Cuando ve a Nicolás Rostov, con uniforme de oficial, se adelanta hacia él y con sus luminosos ojos arrasados en lágrimas le suplica que la proteja y que facilite su marcha del pueblo.
Nicolás se siente conmovido ante aquella jovencita que está sola en medio de tantos horrores. Se inclina respetuosamente ante la damita, y sale de la estancia en busca de los campesinos.
-A ver, ¿quién es vuestro jefe?- les grita, fuera de sí-. Que se presente ese traidor a quien voy a castigar.
Es tanta la energía del oficial que los rebeldes se someten y uncen los caballos al carruaje. Y la princesa María, escoltada por Nicolás y sus compañeros de armas, reanuda la marcha hacia el Norte.
Después de una cura de urgencia en un hospital de campaña, el príncipe Andrés es trasladado a una de las ambulancias que se dirigen hacia el Norte y que por el camino encuentra a la columna de fugitivos en que van los Rostov.
La noticia de la llegada del oficial herido se esparce al punto y llega a oídos de Natacha, que exige verle. Andrés ha sido trasladado a una isba, donde yace a la par que otros heridos. Natacha se persona en ella: el príncipe está tendido en un pobre lecho, dominado por la fiebre. La joven le contempla un momento y se aproxima al herido. Sin decir una palabra se arrodilla junto al lecho. El príncipe le sonríe y le toma una mano.
En medio de su agonía, indiferente a todo, recobra fuerzas al ver a aquella joven a la que soñó un día hacerla su esposa.
Durante varias semanas Natacha asiste al herido con solicitud de hermana. Andrés delira a veces, y en los momentos de lucidez se alegra al ver a la joven a su lado, y pide que le traigan un libro: los Evangelios.
Finalmente, el herido se agrava y muere.
Pedro Besukov, que ha luchado heroicamente en defensa de Moscú, concibe un plan desesperado y temerario, una vez ocupada la ciudad por los franceses.
Sabe que Napoleón, el verdadero responsable de tanto desastre, se ha instalado e en el Kremlin.
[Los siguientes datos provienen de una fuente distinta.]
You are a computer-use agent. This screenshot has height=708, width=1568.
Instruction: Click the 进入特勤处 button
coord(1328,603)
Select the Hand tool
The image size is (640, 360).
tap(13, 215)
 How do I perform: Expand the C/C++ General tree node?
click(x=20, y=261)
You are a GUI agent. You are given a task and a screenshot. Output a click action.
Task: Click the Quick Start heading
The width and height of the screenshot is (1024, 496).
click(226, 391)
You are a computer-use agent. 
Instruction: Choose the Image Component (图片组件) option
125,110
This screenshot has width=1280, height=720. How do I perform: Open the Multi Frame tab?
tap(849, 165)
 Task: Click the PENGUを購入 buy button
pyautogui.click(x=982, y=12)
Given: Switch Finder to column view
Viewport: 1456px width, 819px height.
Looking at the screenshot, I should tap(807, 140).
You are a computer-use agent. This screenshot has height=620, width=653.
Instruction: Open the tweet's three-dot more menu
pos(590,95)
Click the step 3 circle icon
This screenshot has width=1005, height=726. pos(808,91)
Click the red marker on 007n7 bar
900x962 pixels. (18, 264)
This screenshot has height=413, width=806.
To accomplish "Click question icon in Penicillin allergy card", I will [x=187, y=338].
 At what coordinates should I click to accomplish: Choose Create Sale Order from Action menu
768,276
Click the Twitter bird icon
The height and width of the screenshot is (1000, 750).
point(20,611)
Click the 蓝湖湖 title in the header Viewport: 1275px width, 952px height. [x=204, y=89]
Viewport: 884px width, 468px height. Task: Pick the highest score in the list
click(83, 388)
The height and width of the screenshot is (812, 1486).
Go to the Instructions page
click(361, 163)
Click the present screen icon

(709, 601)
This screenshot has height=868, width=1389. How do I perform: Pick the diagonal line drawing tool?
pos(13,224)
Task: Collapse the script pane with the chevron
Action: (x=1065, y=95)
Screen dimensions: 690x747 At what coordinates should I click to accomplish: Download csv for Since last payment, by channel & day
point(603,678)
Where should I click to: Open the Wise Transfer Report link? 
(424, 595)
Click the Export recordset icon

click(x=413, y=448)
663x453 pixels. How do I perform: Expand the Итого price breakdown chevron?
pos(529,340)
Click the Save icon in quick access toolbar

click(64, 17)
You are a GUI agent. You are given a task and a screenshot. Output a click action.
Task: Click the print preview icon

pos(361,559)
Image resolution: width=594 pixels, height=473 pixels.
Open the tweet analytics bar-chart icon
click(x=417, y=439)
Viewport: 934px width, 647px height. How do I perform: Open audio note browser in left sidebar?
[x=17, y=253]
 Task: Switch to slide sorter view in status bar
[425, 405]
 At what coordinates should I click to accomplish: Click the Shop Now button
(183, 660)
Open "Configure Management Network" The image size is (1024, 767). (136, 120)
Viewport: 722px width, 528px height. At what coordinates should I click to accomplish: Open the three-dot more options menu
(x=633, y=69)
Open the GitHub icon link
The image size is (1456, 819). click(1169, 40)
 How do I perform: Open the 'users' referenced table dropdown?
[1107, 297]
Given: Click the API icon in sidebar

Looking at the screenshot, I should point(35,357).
Besukov entrará a la ciudad y se enfrentará con el tirano para darle muerte, vengando así a todo el pueblo ruso.
Penetra en Moscú y presencia los terribles excesos de la soldadesca francesa, entregada al saqueo; antes de que pueda alcanzar el Kremlin, es detenido. Como el espantoso invierno ruso ha comenzado, el ejército de Napoleón inicia la retirada, y Pedro es incorporado a un convoy de prisioneros.
Pero desmoralizados los franceses en su retirada, deshacen la formación y cada cual huye por donde se puede. Pedro, ya libre, retorna a su hogar porque la guerra ha terminado desastrosamente para el invasor.
Y entonces, muerta su esposa, se casa con Natacha, mientras que Nicolás Rostov desposa a la princesa María, con lo que se restaura un tanto la economía familiar, tan malparada a consecuencia de la guerra y las deudas.